▸ Directions for this task
Emit the line that holds "The height and width of the screenshot is (576, 1024)." and all lines following it through the end of the data, verbatim, and nothing else.

Extracted records:
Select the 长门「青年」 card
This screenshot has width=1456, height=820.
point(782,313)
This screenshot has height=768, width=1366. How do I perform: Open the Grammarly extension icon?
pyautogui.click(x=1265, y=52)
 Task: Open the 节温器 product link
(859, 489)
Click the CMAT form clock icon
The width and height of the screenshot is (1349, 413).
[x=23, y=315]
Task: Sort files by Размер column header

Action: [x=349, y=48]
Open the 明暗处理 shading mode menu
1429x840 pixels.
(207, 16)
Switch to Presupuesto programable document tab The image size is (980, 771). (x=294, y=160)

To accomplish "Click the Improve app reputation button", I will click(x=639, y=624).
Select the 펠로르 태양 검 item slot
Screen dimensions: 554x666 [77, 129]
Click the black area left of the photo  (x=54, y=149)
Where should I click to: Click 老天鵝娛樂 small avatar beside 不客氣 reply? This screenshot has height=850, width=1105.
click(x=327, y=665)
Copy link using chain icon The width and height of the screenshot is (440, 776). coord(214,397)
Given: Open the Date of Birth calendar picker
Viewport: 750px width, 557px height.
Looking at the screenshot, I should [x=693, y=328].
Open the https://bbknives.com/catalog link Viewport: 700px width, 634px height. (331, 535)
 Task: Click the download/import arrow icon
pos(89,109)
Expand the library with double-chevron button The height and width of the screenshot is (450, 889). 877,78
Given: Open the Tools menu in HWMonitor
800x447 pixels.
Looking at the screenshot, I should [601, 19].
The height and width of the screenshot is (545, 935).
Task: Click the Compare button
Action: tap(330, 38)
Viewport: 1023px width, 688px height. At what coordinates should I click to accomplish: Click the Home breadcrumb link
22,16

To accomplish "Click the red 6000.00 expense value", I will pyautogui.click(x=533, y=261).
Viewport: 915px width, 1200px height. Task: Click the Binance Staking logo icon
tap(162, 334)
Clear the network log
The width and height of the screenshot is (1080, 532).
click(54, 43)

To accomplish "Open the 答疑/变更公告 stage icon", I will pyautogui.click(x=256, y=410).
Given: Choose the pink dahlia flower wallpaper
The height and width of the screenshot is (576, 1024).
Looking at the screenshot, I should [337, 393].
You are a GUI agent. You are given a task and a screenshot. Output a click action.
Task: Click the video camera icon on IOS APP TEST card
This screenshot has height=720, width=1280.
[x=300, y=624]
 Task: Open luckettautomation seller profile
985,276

▸ Solution for this exercise
The height and width of the screenshot is (576, 1024).
Looking at the screenshot, I should [337, 393].
You are a GUI agent. You are given a task and a screenshot. Output a click action.
Task: Click the video camera icon on IOS APP TEST card
This screenshot has height=720, width=1280.
[x=300, y=624]
 Task: Open luckettautomation seller profile
985,276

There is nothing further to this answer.